● **GOALS**:
1: Answer these questions using the overview of ancient Dacia:
(a) Which Neolithic settlement is the best preserved?
(b) Which ports did Greek colonists establish along the Black Sea?
(c) Which settlement served as the chief northern center of the Geto-Dacians?
2: In the overview of ancient Dacia, replace "tribal leaders" with "tribal chiefs" and write out everything from "Around 500 BC" down to "of the river.".
3: Extend the overview of ancient Dacia with further text that picks up after its final sentence.

● **PROVIDED PASSAGE**:
--

Historical Overview of Ancient Dacia

Dacia can be defined geographically as the territory comprising the Transylvanian and Vallachian regions of modern-day Romania. Human beings have populated the region of Dacia for tens of thousands of years, although the first significant cultural remains date to ca. 3000 BC. The third and second millennia BC are characterized by small settlements consisting of oblong huts or houses constructed of perishable material (wood, thatch, clay). Most sites are located along river valleys in southern and eastern Romania. Nearly all artifacts are of a funerary or religious nature and include terracotta and stone figurines, painted pottery and, later, metal objects – jewelry, weapons, ingots.  The best preserved Neolithic settlement is Habasesti in the region of Dobrogea (near the Black Sea).

Major socio-political changes occurred around 1200 BC. The ensuing period (ca. 1200-500 BC) is characterized by larger and wealthier settlements, greater social stratification and the introduction of new types of artifacts and artistic motifs. This phase is often referred to as the Hallstatt period which designates a group of Celtic tribes whose influence spread over much of central Europe at this time. The later Hallstatt period witnessed the arrival of Greek colonists who established ports along the Black Sea, including Histria, Tomis and Callatis. No foreign cultures extended inland until the late 6th century when the Persian king Darius campaigned in the Danube River valley.

Around 500 BC another significant shift in socio-political organization occurred. Archaeologists discuss the La Tène culture during the period ca. 500 BC-AD 101/06. This late Iron Age culture, frequently referred to as the Geto-Dacians, was organized in independent tribes which formed political-military alliances when foreign cultures attempted to encroach into Geto-Dacian territory. Each tribe was based in a particular settlement and controlled the small surrounding territory. It appears that Sarmizegethusa, in western Romania near Deva and Alba Iulia, served as the principal political-religious center where tribal leaders met occasionally. Dacidava (Simleu Silvaniei) served as the chief northern center. The Geto-Dacians were even victorious over Alexander the Great, who crossed the Danube but was soon forced back to the southern bank of the river.

--

● **DATA SHOWN**:
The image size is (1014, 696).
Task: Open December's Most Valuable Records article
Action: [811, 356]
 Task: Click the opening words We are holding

--

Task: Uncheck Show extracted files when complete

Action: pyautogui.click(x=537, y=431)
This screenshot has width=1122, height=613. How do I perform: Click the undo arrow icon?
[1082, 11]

--

● **EXPECTED RESPONSES**:
1:
(a) Habasesti, in the region of Dobrogea, near the Black Sea.
(b) Histria, Tomis and Callatis.
(c) Dacidava (Simleu Silvaniei).

2:
Around 500 BC another significant shift in socio-political organization occurred. Archaeologists discuss the La Tène culture during the period ca. 500 BC-AD 101/06. This late Iron Age culture, frequently referred to as the Geto-Dacians, was organized in independent tribes which formed political-military alliances when foreign cultures attempted to encroach into Geto-Dacian territory. Each tribe was based in a particular settlement and controlled the small surrounding territory. It appears that Sarmizegethusa, in western Romania near Deva and Alba Iulia, served as the principal political-religious center where tribal chiefs met occasionally. Dacidava (Simleu Silvaniei) served as the chief northern center. The Geto-Dacians were even victorious over Alexander the Great, who crossed the Danube but was soon forced back to the southern bank of the river.

3:
In the mid 1st century BC, Geto-Dacian tribes were united under a single leader, Burebista. Burebista conquered some of Dacia’s neighbors and was viewed as a threat to Rome, whose territory at this time extended to Macedonia and Asia Minor (Asia, Bithynia and Pontus). Julius Caesar planned to march on Dacia, but both he and Burebista were assassinated in 44 BC. Augustus believed that the Dacians would pose no threat to the Roman Empire. The emperor was mistaken and was forced to send Roman troops to the Black Sea region under the generals C. Cornelius Lentulus and S. Aelius Catus. In the course of the 1st century AD, independent Dacian tribes, whose union had dissolved with the death of Burebista, raided areas of Roman-controlled Moesia and Thrace.

The Dacians were united once again around AD 87 by a great military leader, Decebal, who consolidated Dacian territory and continued to attack areas to the south of the Danube. Decebal was at first successful against the Romans, defeating the military forces of the emperor Domitian. In the early 2nd century, however, Decebal met his match. Between AD 101 and 106, Trajan led two victorious military campaigns with as many as 100,000 soldiers. Colonia Ulpia Traiana (formerly Sarmizegethusa) was named the capital city of Roman Dacia, while other major cities/military centers were Drobeta, Tibiscum, Apulum, Napoca and Porolissum. With the reorganization of the Roman provinces in AD 124 under Hadrian, Dacia was divided into three provinces: Dacia Inferior, Dacia Superior and Dacia Porolissensis. An area to the north and west that the Romans did not annex was known as “Free Dacia”.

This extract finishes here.